Jupiter's and Saturn's convectively driven banded jets in the laboratory

Read, P.L.; Yamazaki, Y.H.; Lewis, S.R.; Williams, P.D.; Miki-Yamazaki, K.; Sommeria, J.; Didelle, H. and Fincham, A. (2004). Jupiter's and Saturn's convectively driven banded jets in the laboratory. Geophysical Research Letters, 31 L22701.1-5.

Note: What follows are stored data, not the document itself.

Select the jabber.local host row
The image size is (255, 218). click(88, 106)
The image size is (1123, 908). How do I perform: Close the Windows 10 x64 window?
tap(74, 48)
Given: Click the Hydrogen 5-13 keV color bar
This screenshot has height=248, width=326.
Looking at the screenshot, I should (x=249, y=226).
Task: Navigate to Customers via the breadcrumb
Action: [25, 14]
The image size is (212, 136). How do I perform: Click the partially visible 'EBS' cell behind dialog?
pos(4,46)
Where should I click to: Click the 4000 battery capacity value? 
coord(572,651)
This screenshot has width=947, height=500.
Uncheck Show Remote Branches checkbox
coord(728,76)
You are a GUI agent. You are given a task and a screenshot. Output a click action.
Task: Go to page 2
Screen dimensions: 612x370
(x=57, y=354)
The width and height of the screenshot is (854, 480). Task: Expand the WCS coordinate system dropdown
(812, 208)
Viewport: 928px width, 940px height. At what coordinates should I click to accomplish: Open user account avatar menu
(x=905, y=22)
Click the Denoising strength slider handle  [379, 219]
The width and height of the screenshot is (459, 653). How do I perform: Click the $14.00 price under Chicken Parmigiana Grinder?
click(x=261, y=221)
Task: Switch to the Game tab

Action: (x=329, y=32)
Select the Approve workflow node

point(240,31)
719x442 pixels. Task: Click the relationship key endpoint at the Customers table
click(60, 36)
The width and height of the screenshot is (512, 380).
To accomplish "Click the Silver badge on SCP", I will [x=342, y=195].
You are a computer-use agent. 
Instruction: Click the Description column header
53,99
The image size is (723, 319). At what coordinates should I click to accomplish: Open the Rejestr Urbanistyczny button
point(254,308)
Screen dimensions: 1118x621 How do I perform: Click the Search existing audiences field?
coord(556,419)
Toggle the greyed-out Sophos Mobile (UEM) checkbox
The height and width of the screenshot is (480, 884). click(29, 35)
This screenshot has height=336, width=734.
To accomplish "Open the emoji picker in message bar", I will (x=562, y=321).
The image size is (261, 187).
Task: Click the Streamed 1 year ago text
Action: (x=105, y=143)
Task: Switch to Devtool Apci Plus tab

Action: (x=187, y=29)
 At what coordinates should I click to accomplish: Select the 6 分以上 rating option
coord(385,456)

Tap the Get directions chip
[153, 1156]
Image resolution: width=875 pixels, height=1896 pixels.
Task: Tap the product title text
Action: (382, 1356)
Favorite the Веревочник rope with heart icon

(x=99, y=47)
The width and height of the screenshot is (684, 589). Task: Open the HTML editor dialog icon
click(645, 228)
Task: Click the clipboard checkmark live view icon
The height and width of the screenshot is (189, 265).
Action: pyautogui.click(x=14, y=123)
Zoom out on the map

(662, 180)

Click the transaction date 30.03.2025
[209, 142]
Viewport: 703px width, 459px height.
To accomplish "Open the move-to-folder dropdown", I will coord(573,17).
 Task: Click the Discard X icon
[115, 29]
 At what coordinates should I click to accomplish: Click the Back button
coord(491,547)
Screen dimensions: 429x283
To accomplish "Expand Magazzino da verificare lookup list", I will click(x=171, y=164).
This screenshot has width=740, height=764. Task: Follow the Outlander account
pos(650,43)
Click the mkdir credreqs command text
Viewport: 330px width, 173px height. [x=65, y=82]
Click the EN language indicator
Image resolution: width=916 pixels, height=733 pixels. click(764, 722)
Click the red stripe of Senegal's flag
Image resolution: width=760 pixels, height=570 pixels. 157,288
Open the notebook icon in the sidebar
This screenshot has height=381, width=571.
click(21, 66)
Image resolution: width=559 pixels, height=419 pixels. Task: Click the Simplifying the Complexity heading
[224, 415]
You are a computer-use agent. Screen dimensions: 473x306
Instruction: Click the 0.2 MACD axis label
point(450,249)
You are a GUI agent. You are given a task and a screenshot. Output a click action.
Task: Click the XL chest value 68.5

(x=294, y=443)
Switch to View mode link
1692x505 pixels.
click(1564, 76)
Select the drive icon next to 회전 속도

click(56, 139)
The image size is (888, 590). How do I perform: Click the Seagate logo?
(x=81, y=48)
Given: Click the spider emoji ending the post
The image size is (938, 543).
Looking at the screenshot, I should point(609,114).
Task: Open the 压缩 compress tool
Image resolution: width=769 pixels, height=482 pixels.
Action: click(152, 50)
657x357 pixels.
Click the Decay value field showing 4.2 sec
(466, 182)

DOI: https://doi.org/10.1029/2004GL020106


The banded patterns of cloud and wind are among the most striking features of the atmospheres of Jupiter and Saturn, but their dynamical origin remains poorly understood. Most approaches towards understanding zonation so far (also in the terrestrial oceans) have used highly idealized models to show that it might originate from dynamical anisotropy in a shallow turbulent fluid layer due to the planetary β-effect. Here we report the results of laboratory experiments, conducted on a 14-m diameter turntable, which quantitatively confirm that multiple zonal jets may indeed be generated and maintained by this mechanism in the presence of deep convection and a topographic β-effect. At the very small values of Ekman number (≤2 × 10−5) and large local Reynolds numbers (≥2000, based on jet scales) achieved, the kinetic energy spectra suggest the presence of both energy-cascading and enstrophy-cascading inertial ranges in addition to the zonation near twice the Rhines wave number.